Warda credited the airstrike operations carried out by the U.S. and its international allies for so far keeping Erbil out of IS' hands, but noted that the city can also fall, just like Mosul.
"It's quite possible, but the coalition, led by the Americans, has stopped Daesh from advancing," he continued. "This has given some sense of security to the people. But Daesh is just 40 kilometers (25 miles) from Erbil. It's not far away. Anything could happen."
Warda told The Criterion that at the end, he leaves his worries at the hands of God.
"Before going to sleep, I usually hand all my crises, wishes, thoughts and sadness to Him, so I can at least have some rest," the archbishop added. "The next day, I usually wake up with His providence that I would never dream about."

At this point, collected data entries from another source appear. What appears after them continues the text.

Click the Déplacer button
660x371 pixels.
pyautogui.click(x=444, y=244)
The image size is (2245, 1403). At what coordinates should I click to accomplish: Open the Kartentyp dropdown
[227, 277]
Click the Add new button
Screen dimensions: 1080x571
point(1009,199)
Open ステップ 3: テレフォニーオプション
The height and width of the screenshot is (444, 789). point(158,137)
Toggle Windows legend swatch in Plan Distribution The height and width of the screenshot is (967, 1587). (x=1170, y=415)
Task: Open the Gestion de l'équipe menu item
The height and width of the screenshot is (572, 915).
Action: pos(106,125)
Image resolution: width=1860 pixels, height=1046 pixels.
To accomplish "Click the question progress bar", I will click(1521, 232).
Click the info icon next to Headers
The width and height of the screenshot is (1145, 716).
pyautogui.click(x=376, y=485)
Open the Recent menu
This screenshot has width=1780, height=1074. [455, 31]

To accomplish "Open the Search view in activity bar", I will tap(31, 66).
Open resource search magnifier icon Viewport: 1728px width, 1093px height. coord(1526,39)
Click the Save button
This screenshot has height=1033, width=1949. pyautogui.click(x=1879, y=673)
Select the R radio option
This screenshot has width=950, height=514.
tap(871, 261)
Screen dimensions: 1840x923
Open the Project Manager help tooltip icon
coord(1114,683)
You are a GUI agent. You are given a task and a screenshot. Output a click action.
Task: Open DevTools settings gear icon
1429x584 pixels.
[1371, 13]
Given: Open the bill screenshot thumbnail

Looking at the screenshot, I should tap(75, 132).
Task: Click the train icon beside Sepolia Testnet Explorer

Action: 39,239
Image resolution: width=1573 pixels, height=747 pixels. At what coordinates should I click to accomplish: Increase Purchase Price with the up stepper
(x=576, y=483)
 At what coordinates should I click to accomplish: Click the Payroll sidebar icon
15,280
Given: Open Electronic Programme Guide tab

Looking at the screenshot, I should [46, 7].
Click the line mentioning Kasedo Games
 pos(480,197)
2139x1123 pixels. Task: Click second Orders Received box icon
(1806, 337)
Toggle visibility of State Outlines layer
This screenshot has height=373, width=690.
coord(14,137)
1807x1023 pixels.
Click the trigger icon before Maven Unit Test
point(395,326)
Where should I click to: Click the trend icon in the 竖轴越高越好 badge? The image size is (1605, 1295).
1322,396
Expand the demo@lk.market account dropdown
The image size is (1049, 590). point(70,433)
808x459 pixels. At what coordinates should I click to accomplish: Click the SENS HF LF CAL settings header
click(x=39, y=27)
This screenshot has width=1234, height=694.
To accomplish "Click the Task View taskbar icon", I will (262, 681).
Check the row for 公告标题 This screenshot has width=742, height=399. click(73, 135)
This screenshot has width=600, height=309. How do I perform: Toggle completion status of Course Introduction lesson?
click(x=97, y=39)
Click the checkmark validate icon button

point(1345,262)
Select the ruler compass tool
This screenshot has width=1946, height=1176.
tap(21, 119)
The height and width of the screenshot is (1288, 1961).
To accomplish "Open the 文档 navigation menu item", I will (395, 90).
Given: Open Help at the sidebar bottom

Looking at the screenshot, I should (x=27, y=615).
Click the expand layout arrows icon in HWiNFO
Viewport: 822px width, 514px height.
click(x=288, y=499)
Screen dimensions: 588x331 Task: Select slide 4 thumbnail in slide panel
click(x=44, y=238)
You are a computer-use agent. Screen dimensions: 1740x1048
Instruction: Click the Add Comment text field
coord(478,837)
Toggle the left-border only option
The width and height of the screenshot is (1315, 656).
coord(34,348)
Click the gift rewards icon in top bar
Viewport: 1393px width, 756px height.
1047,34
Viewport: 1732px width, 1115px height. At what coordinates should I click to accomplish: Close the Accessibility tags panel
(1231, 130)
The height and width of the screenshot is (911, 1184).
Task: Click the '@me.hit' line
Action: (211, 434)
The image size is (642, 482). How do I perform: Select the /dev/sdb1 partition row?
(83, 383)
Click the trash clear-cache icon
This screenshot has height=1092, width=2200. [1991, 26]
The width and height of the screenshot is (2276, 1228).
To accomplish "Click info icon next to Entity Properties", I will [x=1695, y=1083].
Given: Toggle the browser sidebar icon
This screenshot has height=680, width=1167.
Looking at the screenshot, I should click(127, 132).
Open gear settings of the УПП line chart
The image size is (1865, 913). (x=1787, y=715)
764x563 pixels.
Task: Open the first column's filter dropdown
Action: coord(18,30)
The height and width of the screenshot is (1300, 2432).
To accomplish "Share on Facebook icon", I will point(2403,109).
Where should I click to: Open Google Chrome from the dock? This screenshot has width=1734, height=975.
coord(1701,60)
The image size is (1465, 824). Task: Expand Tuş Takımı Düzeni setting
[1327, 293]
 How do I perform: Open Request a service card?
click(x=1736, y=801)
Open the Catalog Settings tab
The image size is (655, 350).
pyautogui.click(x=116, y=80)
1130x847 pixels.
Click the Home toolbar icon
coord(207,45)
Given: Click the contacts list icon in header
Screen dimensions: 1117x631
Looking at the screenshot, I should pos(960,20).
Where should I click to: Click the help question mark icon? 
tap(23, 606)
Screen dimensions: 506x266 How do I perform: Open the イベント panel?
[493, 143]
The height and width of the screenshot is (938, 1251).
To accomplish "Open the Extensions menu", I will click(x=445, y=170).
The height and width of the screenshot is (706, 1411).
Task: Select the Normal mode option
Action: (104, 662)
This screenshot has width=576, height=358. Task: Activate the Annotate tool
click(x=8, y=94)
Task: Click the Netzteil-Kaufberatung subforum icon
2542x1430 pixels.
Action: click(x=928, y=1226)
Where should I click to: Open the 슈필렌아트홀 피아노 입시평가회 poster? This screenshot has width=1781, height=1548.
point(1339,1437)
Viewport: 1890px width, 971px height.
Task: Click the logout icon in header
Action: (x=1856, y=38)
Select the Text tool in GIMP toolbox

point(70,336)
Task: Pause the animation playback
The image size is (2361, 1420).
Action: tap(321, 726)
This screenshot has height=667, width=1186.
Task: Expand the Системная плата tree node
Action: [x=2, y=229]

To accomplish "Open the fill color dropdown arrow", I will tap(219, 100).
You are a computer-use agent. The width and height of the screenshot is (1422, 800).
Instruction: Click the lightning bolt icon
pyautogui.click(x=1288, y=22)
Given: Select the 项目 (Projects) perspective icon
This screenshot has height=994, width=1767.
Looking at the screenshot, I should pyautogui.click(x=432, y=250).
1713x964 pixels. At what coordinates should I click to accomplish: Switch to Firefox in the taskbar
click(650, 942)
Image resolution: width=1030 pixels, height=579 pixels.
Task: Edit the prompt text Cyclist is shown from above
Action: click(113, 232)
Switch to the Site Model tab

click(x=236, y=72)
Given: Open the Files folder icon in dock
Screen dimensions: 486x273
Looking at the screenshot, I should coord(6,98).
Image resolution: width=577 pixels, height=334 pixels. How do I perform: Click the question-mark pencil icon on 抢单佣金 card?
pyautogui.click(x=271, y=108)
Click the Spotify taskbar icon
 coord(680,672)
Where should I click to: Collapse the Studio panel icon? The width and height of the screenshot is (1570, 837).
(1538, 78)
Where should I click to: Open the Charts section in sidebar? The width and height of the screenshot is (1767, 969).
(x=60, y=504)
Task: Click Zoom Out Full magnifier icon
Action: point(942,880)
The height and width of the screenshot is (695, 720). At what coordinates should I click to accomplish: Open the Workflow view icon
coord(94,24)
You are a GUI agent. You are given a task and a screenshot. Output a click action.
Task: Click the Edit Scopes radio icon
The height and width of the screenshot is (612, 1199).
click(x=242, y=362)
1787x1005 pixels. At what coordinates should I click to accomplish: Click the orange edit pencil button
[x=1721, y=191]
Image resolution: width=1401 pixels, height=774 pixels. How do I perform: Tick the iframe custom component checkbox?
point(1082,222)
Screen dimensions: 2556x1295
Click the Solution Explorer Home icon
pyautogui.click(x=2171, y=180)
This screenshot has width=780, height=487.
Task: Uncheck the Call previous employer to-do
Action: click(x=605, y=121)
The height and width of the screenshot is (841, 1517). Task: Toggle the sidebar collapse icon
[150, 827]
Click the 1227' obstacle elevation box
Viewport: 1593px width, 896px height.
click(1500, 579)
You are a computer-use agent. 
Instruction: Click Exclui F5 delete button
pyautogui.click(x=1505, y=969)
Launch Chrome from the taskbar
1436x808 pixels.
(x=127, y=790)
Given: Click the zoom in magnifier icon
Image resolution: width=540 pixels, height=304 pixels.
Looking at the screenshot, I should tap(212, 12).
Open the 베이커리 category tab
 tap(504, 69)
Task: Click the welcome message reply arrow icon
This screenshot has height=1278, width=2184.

He praised the numerous Catholic organizations, such as Knights of Columbus, Catholic Relief Services, the Catholic Near East Welfare Association and Aid to the Church in Need, who have helped the Kurdistan region provide shelter, food, medical care and educational services to the displaced.
"(God) did it in a way that a state could not really offer to its citizens in such a situation," he said. "He did it through the church and through the generosity of so many people."
He added that the undaunted faith of the persecuted Christians who come to him strengthens his own faith.
"People come and tell their stories of persecution and how they were really terrified, having to walk eight to 10 hours during the night," the Iraqi archbishop continued. "In the end, they would tell you, 'Thank God we are alive. Nushkur Allah. We thank God for everything.' That's the phrase they end with. That's strengthening, in a way."
Tens of thousands of other Iraqi Christians have fled to neighboring countries such as Hordan, where they are stuck in a state of limbo, with limited ways to provide a living.
The Associated Press reported earlier in August that at least 7,000 Christians from northern Iraq alone have fled to Jordan, but have not been granted permission to work, and have not been resettled to the West.
"We've lost hope in everything," said 67-year-old Hinda Ablahat, who lives with other refugees in a church shelter in Amman, the capital of Jordan. "We've been sitting here for a year and nothing has happened."
Pope Francis has thanked those in Iraq "who took on the care of these brothers and sisters, not turning their gaze away." He has also said that the Christian minorities helping refugees "proclaim the resurrection of Christ by sharing their suffering and giving them aid."